_Perguntas a responder_
1. No texto sobre a saúde nos Açores, o que agrava a situação na Região Autónoma dos Açores?
2. Segundo o texto sobre a saúde nos Açores, em que é urgente investir? Indique todos os pontos.
3. Dê seguimento ao texto sobre a saúde nos Açores a partir da última frase.

_Excerto citado_
====

A Região Autónoma dos Açores (RAA) não foge a esta regra, agravada pelas condições geográficas em que se insere. Urge, pois, com celeridade, investir nas infraestruturas e no parque tecnológico, na fixação de profissionais e apelar a mais um esforço suplementar, se é que tal ainda é possível, do pessoal no ativo, para que, até à melhoria desta situação, continue a dar a melhor resposta possível à nossa comunidade em cuidados de saúde.
E ainda que as condições económicas e financeiras do Estado sejam, desde há muito, periclitantes, a ajuda europeia e as escolhas políticas devem centrar-se na melhoria deste panorama a médio prazo. A prioridade e consequentes opções políticas orçamentais só podem ser, pois, no sentido de privilegiar a saúde da nossa população. É o que se exige a quem nos governa.

====

Entradas de dados extraídos
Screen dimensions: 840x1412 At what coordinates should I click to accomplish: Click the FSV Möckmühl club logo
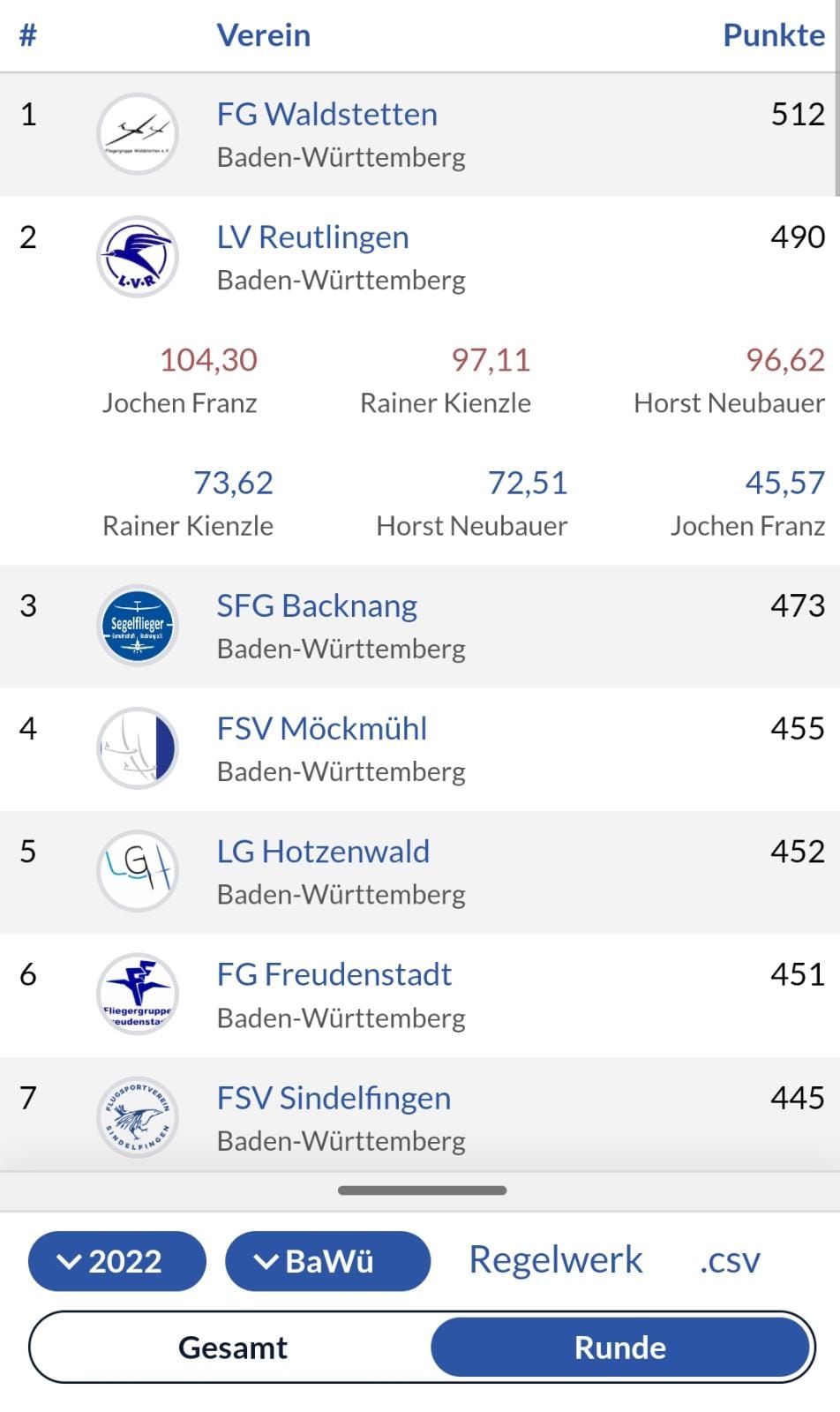coord(138,748)
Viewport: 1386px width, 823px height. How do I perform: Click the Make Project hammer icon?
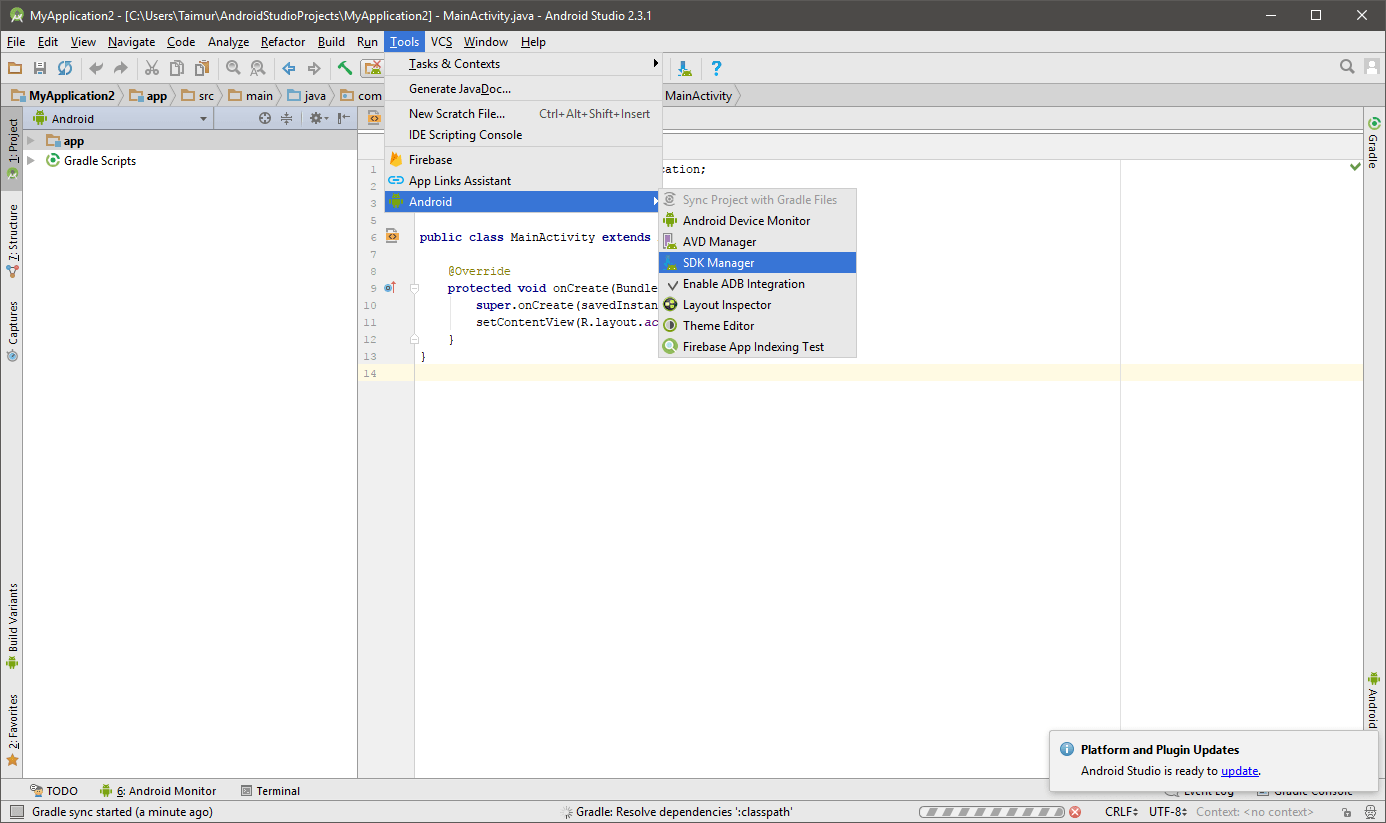[344, 68]
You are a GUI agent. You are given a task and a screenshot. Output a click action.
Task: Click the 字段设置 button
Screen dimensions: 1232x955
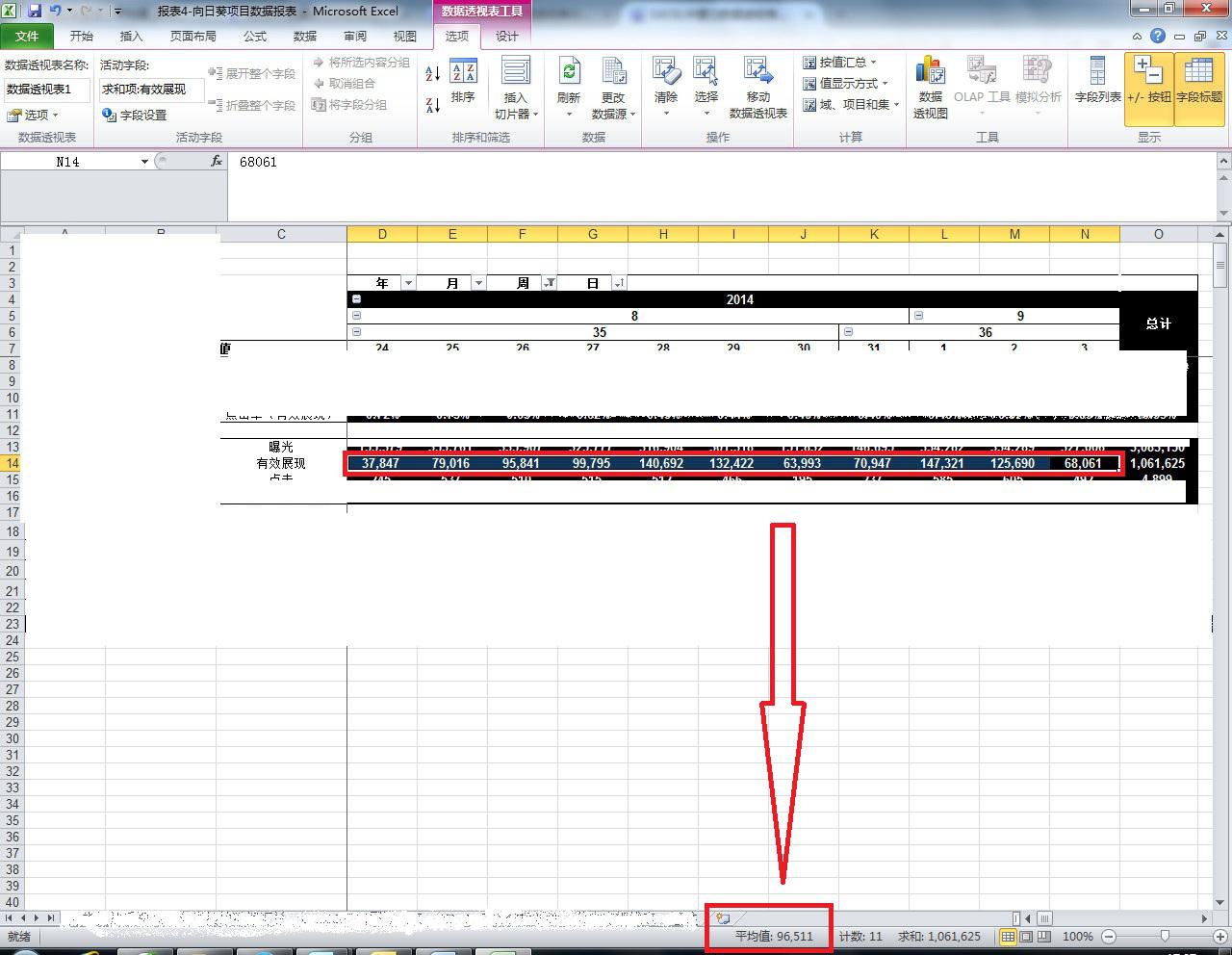(x=135, y=115)
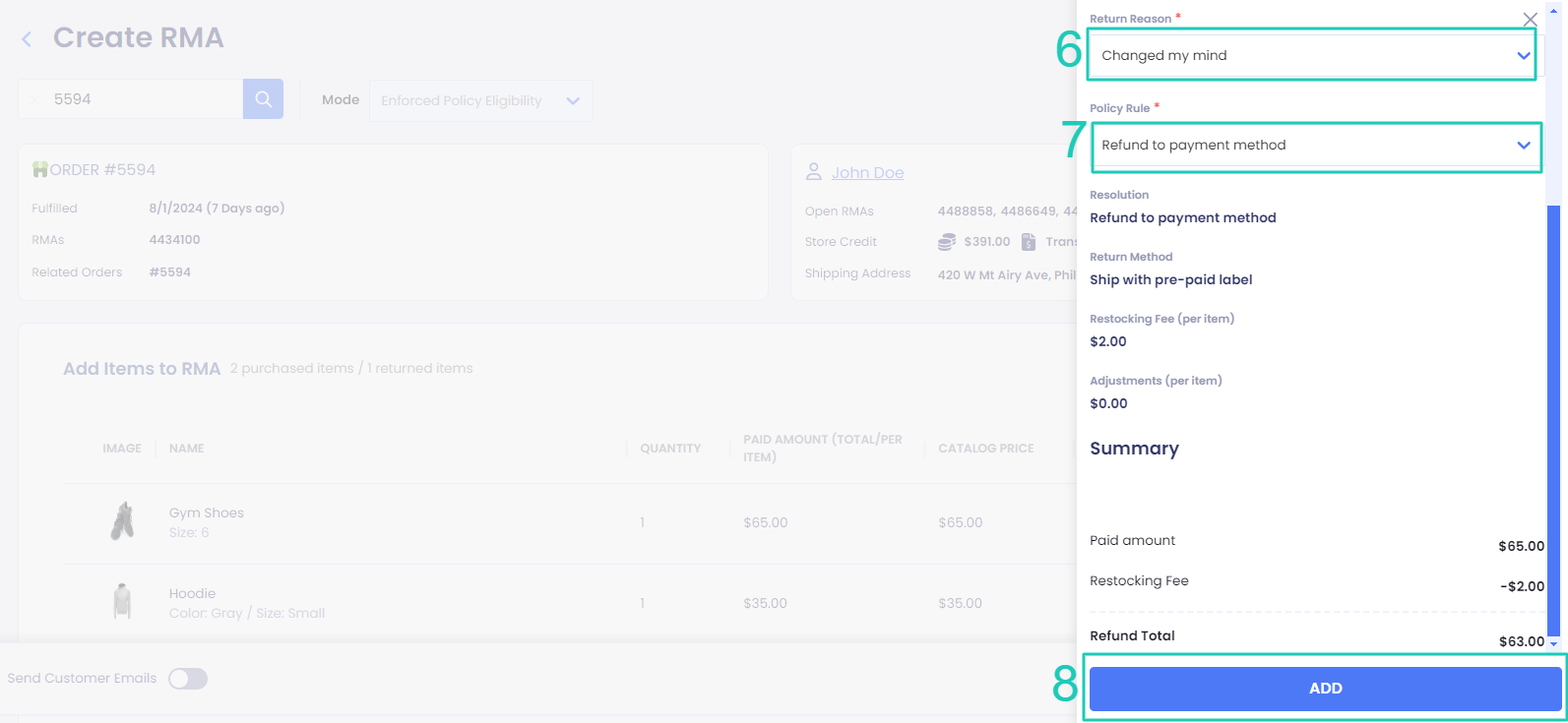Open the Return Reason dropdown
The image size is (1568, 723).
(x=1311, y=56)
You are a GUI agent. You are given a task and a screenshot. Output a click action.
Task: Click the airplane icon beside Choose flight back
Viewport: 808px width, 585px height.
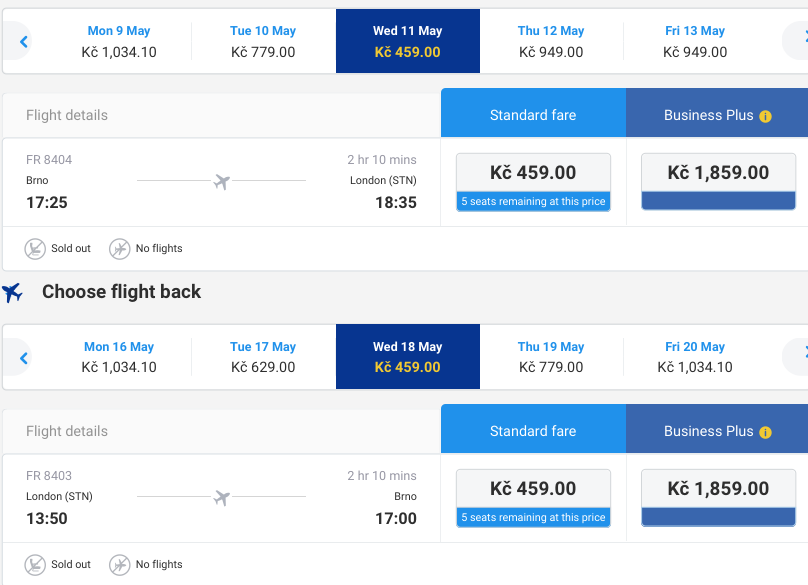coord(12,292)
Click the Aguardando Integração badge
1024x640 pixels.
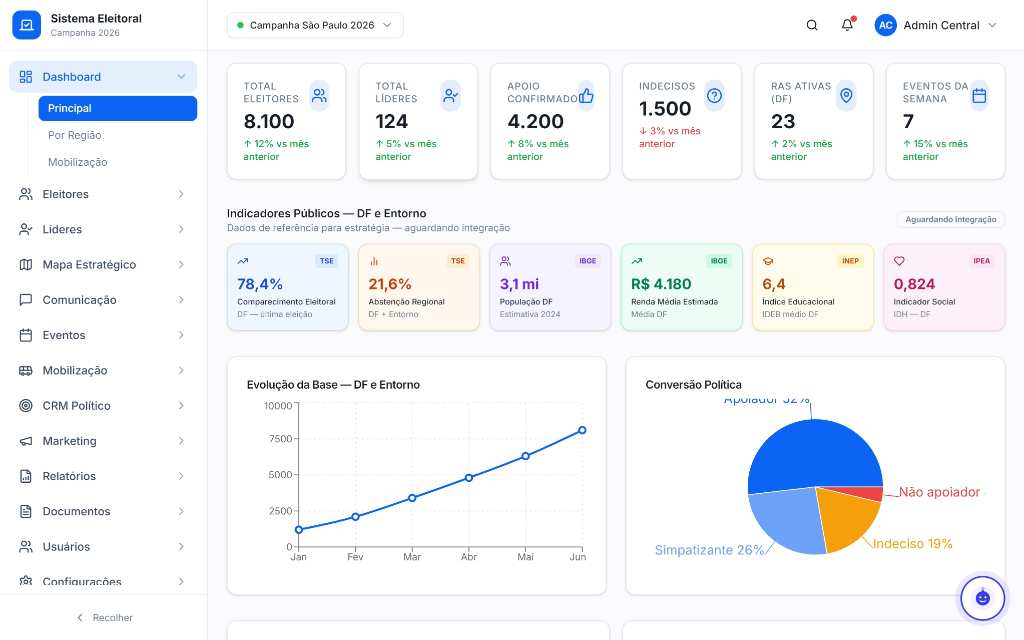click(950, 219)
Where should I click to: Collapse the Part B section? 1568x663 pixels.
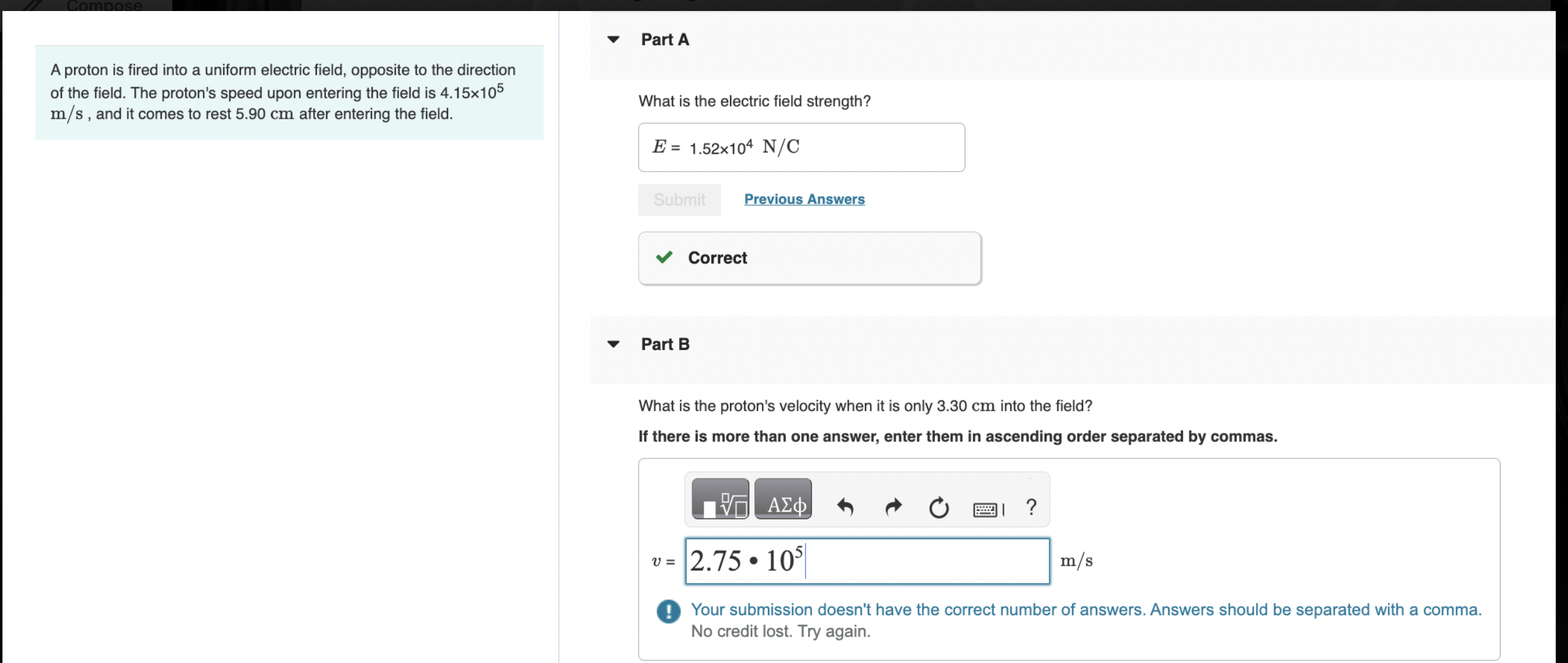coord(614,344)
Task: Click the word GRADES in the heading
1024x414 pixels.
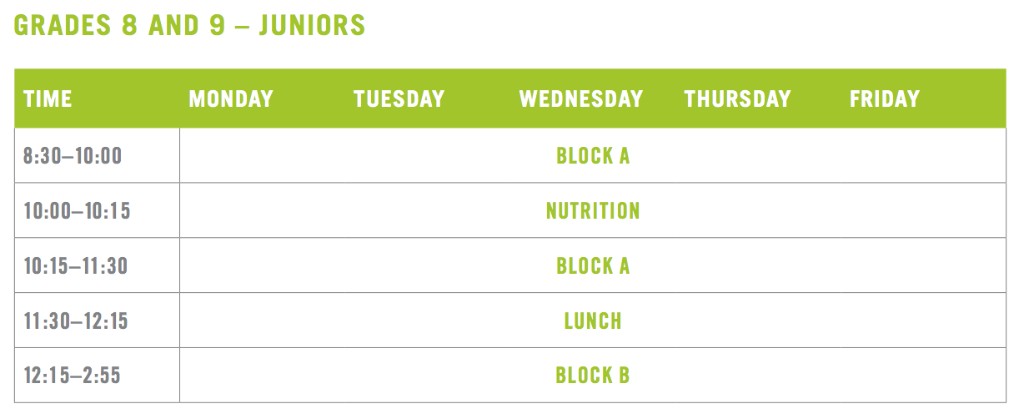Action: coord(59,25)
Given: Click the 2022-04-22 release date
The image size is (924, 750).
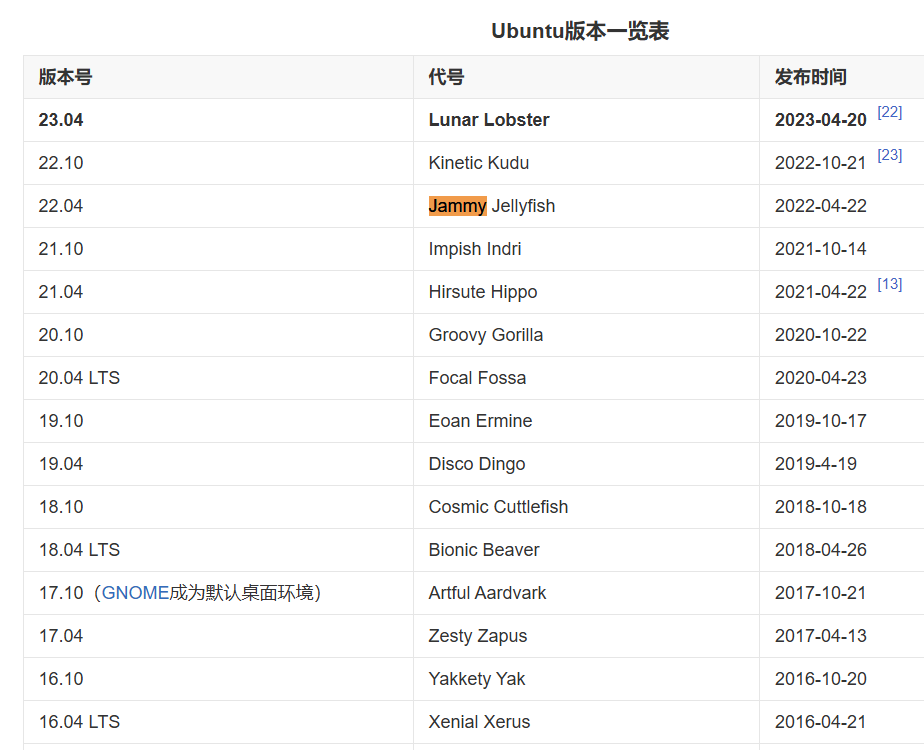Looking at the screenshot, I should pos(820,205).
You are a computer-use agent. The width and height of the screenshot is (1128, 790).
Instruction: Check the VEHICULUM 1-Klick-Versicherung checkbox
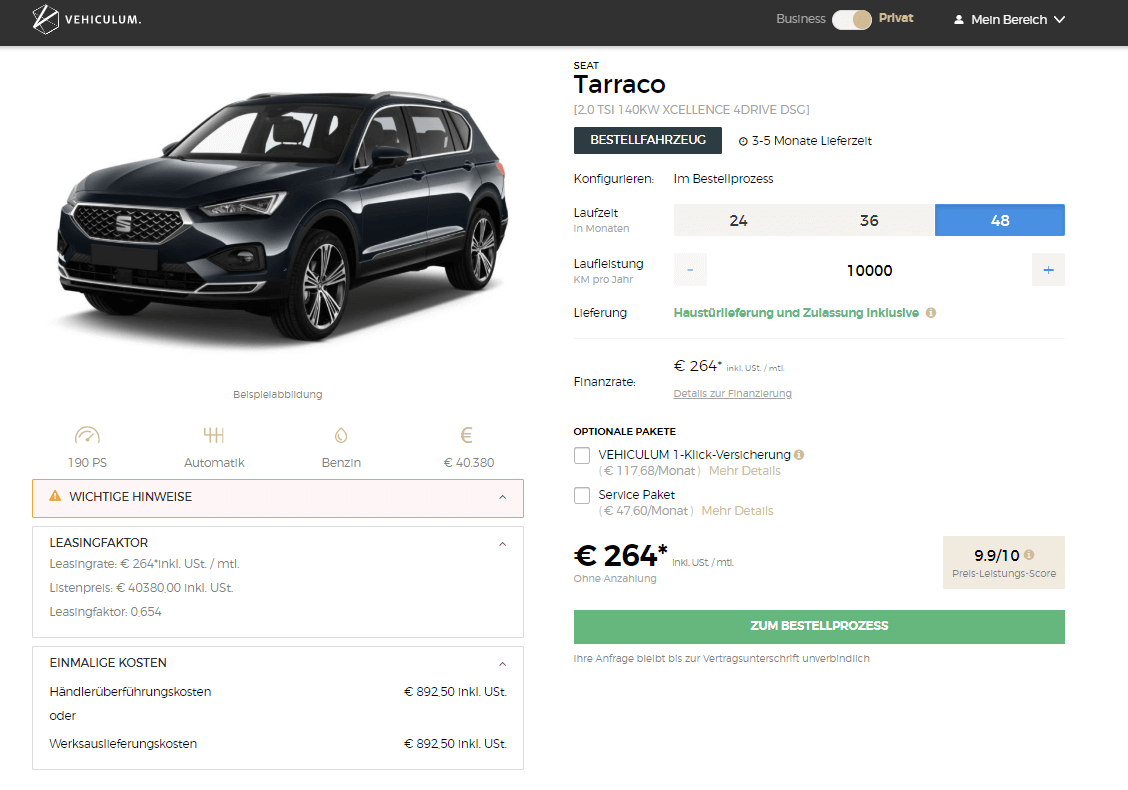(582, 456)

====

_Respostas do exercício_
1. As condições geográficas em que a região se insere.

2. Nas infraestruturas, no parque tecnológico e na fixação de profissionais.

3.
Os médicos fazem parte de uma carreira especial da Administração Pública. Segundo o acordo coletivo de trabalho (ACT) médico em vigor, o período normal de trabalho médico é de 8 horas diárias e 40 horas semanais, organizadas de segunda-feira a sexta-feira, sendo o trabalho em serviços de urgência, externa e interna, unidades de cuidados intensivos, unidades de cuidados intermédios e prolongamentos de horário nos centros de saúde organizado de segunda-feira a domingo.
Ainda de acordo com o mesmo ACT, para os trabalhadores médicos integrados em serviços de urgência, externa e interna, unidades de cuidados intensivos, unidades de cuidados intermédios e prolongamentos de horário nos centros de saúde, considera-se «período de trabalho noturno» o compreendido entre as 20 horas e as 8 horas do dia seguinte.
Relativamente ao trabalho extraordinário, aquele que é feito para além do normal horário de trabalho, o trabalhador médico é obrigado a realizar a prestação de trabalho extraordinário, salvo quando, havendo motivos atendíveis e inadiáveis, expressamente solicite e obtenha a sua dispensa pelo tempo indispensável, sendo o limite anual da duração de trabalho extraordinário de 150 horas.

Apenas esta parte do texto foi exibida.